Over 500 years ago, a brave hunter named Ọ̀gánungánun sojourned away from his hometown in Ile Ife, on a hunting expedition. This was at a time when so many of his people were leaving Ile Ifè to establish their own towns and villages just like their ancestors did. By the time he got to the area now known as Ikogòsì, there were some of his folks already settled down and living in their little hamlets. It was this brave hunter Ọ̀gánungánun who, on a hunting expedition discovered the unusual phenomenon of warm and cold springs flowing side by side. He then rushed into town to inform his people. These brave people then decided to consult the Ifá Oracle in their bid to unravel the mystery surrounding this unusual phenomenon. Ifá told them that this was no coincidence, and that it was the deity of the Warm Spring – Aọ̀ – that had propelled Ọ̀gánungánun’s footsteps to this discovery, being a brave hunter and, by extension, a blood relation of the deity during his lifetime too. Thus, was birthed the story of Àọ̀pẹ́ẹ̀rẹ́ Ìjẹ̀.

Rev.

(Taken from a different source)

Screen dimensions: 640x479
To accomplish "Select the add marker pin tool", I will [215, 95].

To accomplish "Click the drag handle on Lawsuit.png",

John Sydney McGee


In 1952, Southern Baptist missionary, Rev. John Sydney McGee, from his mission base in Igede, Ekiti, went to the source of the warm and cold springs despite several dissuasions and warnings by locals that a visit to the source of the springs is an invitation of death from the ‘forces’ surrounding these unusual springs. Rev. McGee made his way through the dense forest, up the hill to the source of the side-by-side springs and according to Rev. McGee’s later brief, written account, “After seeing it, I felt that it could be used for a good purpose. The land was later secured through the Baptist Convention to be used as a Youth Camp and the camp was being visited regularly by groups of Baptist youth and adults, along with missionaries and other visitors who came on vacation.

Rev. John Sydney McGee


After Rev. McGee left Ikogòsì Warm Springs, the problem of who would manage the Resort arose. Before long, the once well-manicured lawns and environment became overgrown with bush. Several ornamental plants and fruit trees became abandoned. Squirrels, snakes, and lizards took over the rooms. To boost tourism, the government of old Oǹdó State (which Ekiti was a part of) built a zoological park which started from the second gate and extended towards the poolside on the swampy side of the springs. The park paraded different animals like snakes, baboons, hedgehogs, lions, and many others. At that turn the resort began to experience an influx of tourists again, the economy of the community started to improve, and the population soared. Unfortunately, during the military regime of Governor Abiodun Olukoya in the early 1990s, a careless incident led to the lions attacking and devouring one of their keepers. The governor immediately ordered that they be shot – even as they were still feeding on the carcass of the attendant. That led to the end of the zoo till date.